» Saved entries:
"""

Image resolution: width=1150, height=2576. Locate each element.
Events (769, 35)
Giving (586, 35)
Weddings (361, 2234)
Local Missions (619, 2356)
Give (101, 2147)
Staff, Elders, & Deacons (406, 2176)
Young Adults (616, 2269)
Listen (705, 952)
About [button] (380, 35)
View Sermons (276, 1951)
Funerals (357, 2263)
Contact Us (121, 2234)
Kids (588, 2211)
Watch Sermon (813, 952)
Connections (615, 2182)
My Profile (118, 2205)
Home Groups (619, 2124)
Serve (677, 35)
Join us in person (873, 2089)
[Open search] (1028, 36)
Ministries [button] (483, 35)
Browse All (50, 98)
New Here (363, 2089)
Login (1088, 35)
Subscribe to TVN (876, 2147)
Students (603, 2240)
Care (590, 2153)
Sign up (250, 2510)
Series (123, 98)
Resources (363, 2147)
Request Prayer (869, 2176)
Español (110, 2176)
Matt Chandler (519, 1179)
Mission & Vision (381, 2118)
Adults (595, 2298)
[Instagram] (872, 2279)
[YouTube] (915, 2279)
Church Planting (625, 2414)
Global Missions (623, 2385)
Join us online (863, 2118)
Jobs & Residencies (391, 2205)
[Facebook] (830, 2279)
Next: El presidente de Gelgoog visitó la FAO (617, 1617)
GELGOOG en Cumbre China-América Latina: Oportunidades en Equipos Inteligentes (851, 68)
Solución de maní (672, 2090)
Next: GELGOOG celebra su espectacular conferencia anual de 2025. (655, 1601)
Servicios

"""

» Exercise instructions: Transcribe the lines above between the line holding "Staff, Elders, & Deacons (406, 2176)" and the line holding "[Facebook] (830, 2279)", inclusive, exactly as they stand and with nothing added.

» Exercise response:
Staff, Elders, & Deacons (406, 2176)
Young Adults (616, 2269)
Listen (705, 952)
About [button] (380, 35)
View Sermons (276, 1951)
Funerals (357, 2263)
Contact Us (121, 2234)
Kids (588, 2211)
Watch Sermon (813, 952)
Connections (615, 2182)
My Profile (118, 2205)
Home Groups (619, 2124)
Serve (677, 35)
Join us in person (873, 2089)
[Open search] (1028, 36)
Ministries [button] (483, 35)
Browse All (50, 98)
New Here (363, 2089)
Login (1088, 35)
Subscribe to TVN (876, 2147)
Students (603, 2240)
Care (590, 2153)
Sign up (250, 2510)
Series (123, 98)
Resources (363, 2147)
Request Prayer (869, 2176)
Español (110, 2176)
Matt Chandler (519, 1179)
Mission & Vision (381, 2118)
Adults (595, 2298)
[Instagram] (872, 2279)
[YouTube] (915, 2279)
Church Planting (625, 2414)
Global Missions (623, 2385)
Join us online (863, 2118)
Jobs & Residencies (391, 2205)
[Facebook] (830, 2279)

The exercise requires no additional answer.